Spending on enterprise application software (EAS) in the Middle East and North Africa is set to reach $774,62-million this year, reflecting year-on-year growth of 6,3%.

That’s according to the latest forecast from International Data Corporation (IDC), with the global technology research and consulting firm’s newly released report, “Middle East and North Africa EAS Market 2018-2022 Forecast and 2017 Vendor Shares”, tipping the market to grow at a compound annual growth rate (CAGR) of 6,1% over the 2018-2022 period.

The Gulf countries, particularly Saudi Arabia and UAE, continue to dominate spending in the market as they push ahead with their countrywide digital transformation initiatives. Shrinking budgets are forcing organizations across the region to shift from capex to opex business models, and this shift has spurred an increase in the adoption of cloud-based EAS solutions over the last couple of years, a trend that is set to accelerate over the coming years.

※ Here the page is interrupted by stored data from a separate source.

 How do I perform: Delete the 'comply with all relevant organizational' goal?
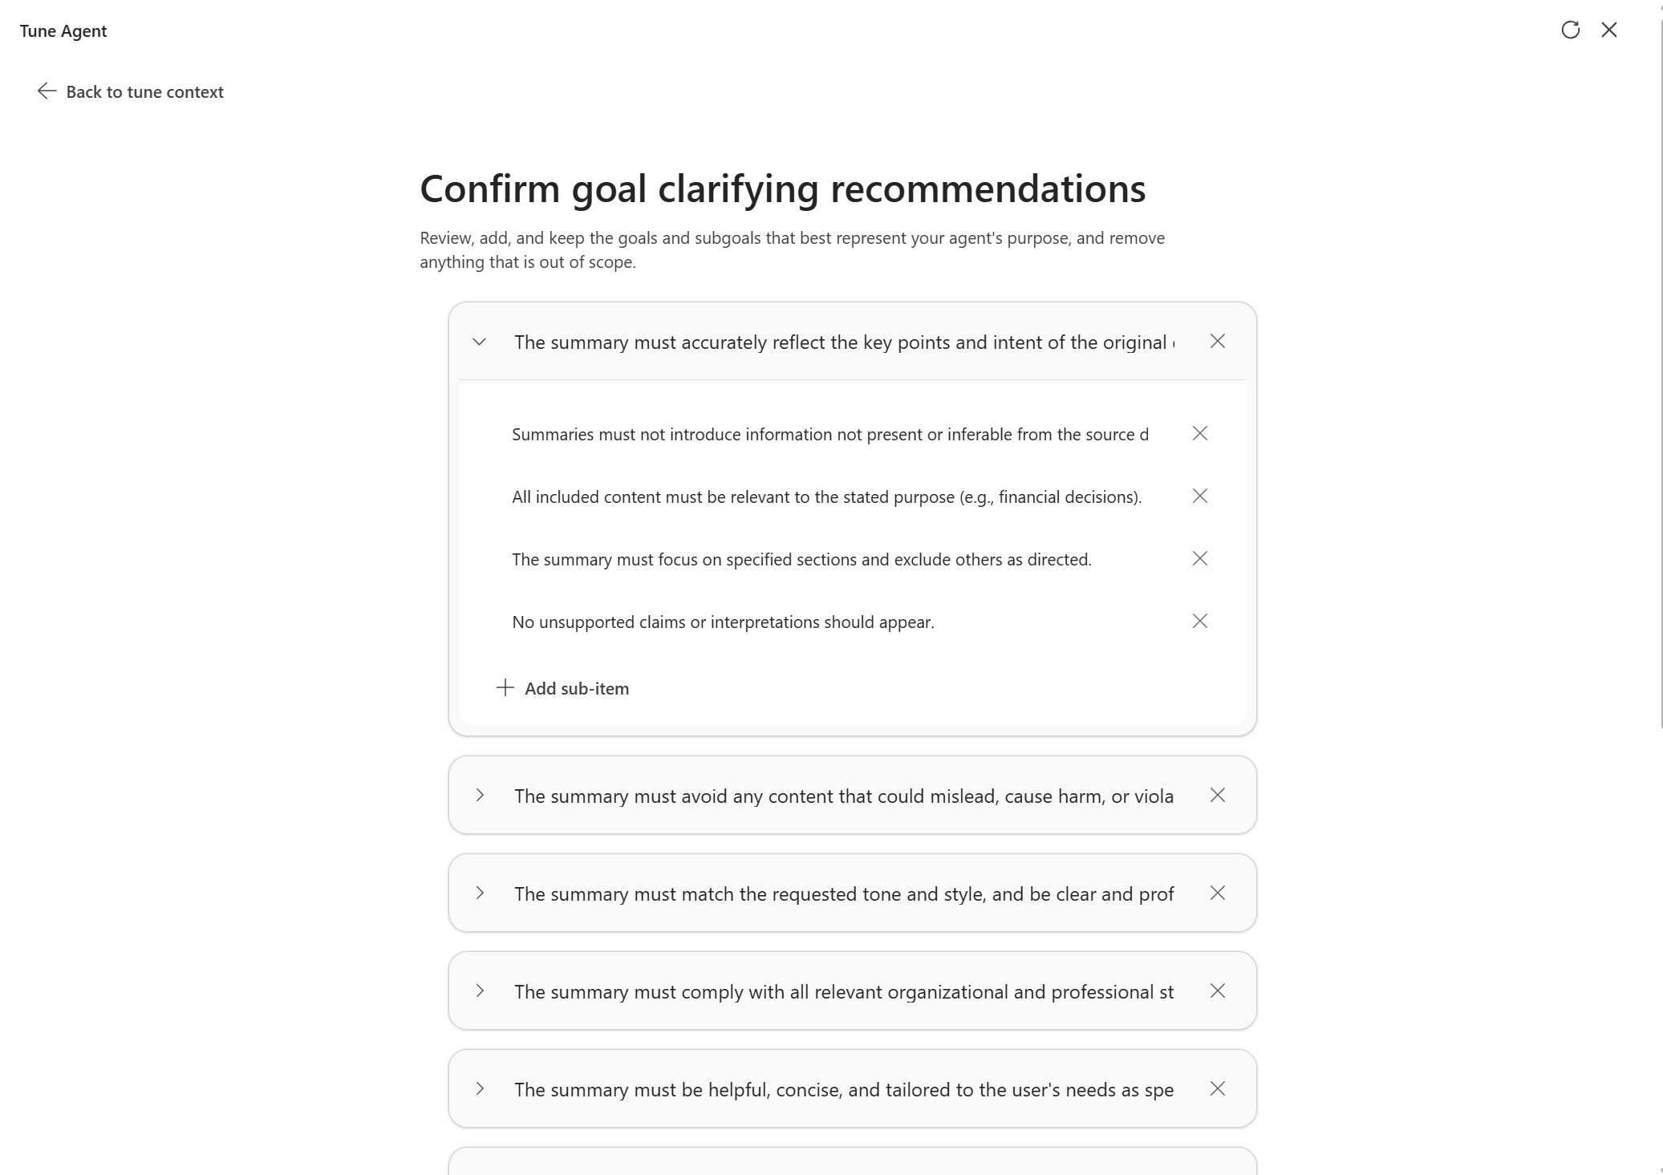point(1217,991)
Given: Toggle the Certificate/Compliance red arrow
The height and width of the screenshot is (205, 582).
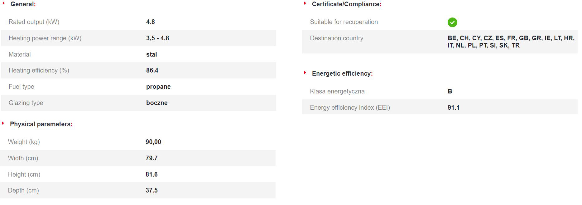Looking at the screenshot, I should tap(305, 3).
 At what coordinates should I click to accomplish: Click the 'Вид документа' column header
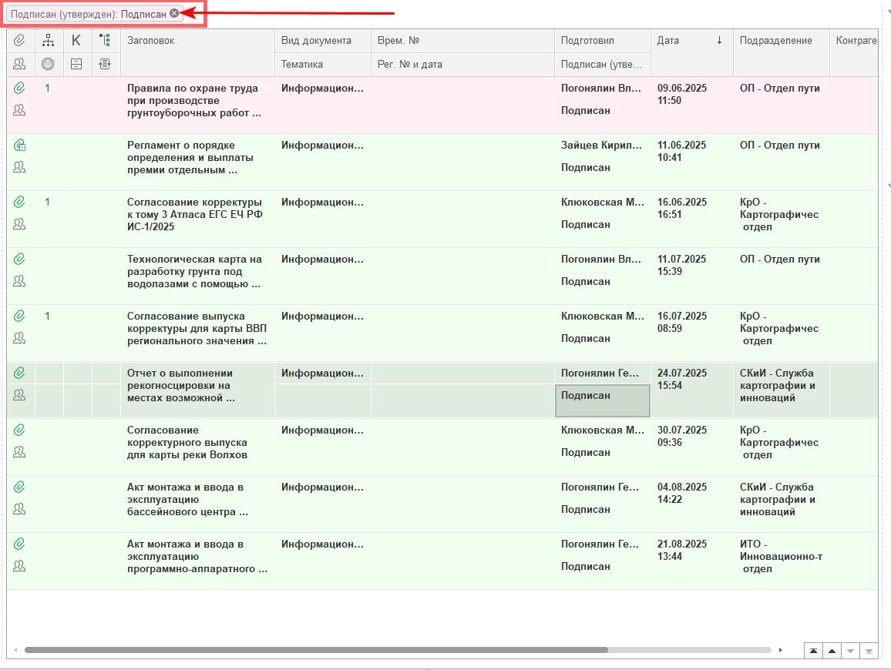tap(322, 41)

“The market has responded positively to ongoing national development plans and the continuous investments of EAS vendors across the region, with cloud-based EAS solutions gaining considerable traction in 2017,” says Manish Ranjan, IDC’s program manager for software in the Middle East, Turkey, and Africa.

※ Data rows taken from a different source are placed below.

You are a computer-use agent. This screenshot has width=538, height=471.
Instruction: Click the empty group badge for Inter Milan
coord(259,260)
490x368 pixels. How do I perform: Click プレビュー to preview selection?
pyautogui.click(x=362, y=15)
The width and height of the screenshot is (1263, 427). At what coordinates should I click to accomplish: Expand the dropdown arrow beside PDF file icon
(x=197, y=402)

“We are also seeing greater demand for intelligent ERP (i-ERP) solutions that come with embedded analytics and AI functionalities. Given the plethora of digital transformation initiatives underway across the region, the market for cloud-based EAS solutions will continue to expand in MENA, with government, transportation, healthcare, and utilities set to be among the fastest growing verticals in terms of EAS investments through 2022.”

IDC’s research shows that the overall MENA EAS market reached a value of $728,7-million in 2017, representing year-on-year growth of 6,3%. SAP was once again the market leader in 2017, followed by Oracle in second place and Microsoft in third. Together, these three vendors accounted for a combined market share of 82%.

“Data centre investments in the region continue to grow as vendors prepare themselves to address growing cloud demand and the spread of digital transformation initiatives,” explains Ranjan. “Both tier 1 and tier 2 vendors will continue to push cloud-based applications with embedded analytics and AI functionality in the market, and this will help cloud-based EAS solutions grow at a much faster rate than traditional on-premise solutions.”